Quote exactly and only this range of lines in the data below: the line that holds "Articles (263, 210)" to the line that holds "Partners (888, 2148)", both included.

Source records
□ □ □ □ □
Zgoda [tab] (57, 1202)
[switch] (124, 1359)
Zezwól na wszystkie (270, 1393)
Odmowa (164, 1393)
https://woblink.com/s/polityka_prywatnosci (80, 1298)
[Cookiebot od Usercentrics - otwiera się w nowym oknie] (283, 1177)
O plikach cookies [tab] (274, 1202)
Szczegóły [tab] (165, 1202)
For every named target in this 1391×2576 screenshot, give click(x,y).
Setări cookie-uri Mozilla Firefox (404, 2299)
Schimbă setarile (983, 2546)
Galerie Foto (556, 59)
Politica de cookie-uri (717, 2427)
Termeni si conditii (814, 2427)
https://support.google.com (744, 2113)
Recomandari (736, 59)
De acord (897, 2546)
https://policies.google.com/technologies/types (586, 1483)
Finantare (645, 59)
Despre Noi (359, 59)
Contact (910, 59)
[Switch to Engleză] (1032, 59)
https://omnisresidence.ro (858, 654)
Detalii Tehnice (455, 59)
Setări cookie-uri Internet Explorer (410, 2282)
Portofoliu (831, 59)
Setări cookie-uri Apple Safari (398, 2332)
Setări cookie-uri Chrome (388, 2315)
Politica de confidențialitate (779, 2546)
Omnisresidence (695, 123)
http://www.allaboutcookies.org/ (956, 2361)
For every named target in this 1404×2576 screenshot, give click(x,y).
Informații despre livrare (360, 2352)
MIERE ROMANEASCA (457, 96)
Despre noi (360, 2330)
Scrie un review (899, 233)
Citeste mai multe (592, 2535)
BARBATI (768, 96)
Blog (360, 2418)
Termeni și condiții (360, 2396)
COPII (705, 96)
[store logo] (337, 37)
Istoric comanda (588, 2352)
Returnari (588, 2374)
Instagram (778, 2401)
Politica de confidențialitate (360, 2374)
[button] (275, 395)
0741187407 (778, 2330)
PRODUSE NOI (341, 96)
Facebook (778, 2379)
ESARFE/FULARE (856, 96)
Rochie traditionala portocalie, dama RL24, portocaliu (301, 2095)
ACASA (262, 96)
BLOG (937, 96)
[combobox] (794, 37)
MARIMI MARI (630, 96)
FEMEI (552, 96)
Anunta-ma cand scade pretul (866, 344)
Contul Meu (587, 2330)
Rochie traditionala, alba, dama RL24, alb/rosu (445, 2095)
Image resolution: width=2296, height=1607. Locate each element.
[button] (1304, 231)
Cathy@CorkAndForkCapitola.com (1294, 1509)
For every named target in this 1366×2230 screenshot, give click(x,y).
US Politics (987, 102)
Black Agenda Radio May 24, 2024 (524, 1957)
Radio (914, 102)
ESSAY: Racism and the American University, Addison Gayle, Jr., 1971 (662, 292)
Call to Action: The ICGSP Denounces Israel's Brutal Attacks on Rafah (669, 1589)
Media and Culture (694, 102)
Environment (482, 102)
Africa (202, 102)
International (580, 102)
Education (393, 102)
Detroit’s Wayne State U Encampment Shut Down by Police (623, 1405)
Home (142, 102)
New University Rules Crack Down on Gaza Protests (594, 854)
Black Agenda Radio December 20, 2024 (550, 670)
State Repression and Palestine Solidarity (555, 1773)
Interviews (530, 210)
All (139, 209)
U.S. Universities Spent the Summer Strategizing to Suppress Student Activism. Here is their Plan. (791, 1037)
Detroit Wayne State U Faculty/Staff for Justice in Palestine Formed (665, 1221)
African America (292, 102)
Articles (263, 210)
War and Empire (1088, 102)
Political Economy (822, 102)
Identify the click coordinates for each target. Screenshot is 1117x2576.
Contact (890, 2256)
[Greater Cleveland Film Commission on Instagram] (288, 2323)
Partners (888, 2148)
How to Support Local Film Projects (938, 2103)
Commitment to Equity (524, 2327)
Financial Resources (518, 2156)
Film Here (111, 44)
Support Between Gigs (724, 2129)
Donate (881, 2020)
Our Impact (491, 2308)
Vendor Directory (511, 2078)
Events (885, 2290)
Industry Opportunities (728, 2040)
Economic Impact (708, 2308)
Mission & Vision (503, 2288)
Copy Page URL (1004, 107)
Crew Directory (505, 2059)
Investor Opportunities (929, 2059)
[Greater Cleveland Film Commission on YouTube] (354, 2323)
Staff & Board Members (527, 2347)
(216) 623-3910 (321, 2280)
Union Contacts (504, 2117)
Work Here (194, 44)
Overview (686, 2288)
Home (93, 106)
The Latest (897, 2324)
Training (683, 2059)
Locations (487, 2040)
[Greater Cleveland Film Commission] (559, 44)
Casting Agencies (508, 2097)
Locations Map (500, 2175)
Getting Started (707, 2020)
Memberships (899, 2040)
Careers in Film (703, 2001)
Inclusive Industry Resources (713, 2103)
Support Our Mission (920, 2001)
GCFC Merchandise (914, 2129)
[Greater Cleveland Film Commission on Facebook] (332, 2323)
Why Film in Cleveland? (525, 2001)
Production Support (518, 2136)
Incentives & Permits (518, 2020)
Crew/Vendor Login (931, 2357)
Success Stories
□ □ □ □ □
◆ Solution to this problem
Articles (263, 210)
War and Empire (1088, 102)
Political Economy (822, 102)
Identify the click coordinates for each target. Screenshot is 1117x2576.
Contact (890, 2256)
[Greater Cleveland Film Commission on Instagram] (288, 2323)
Partners (888, 2148)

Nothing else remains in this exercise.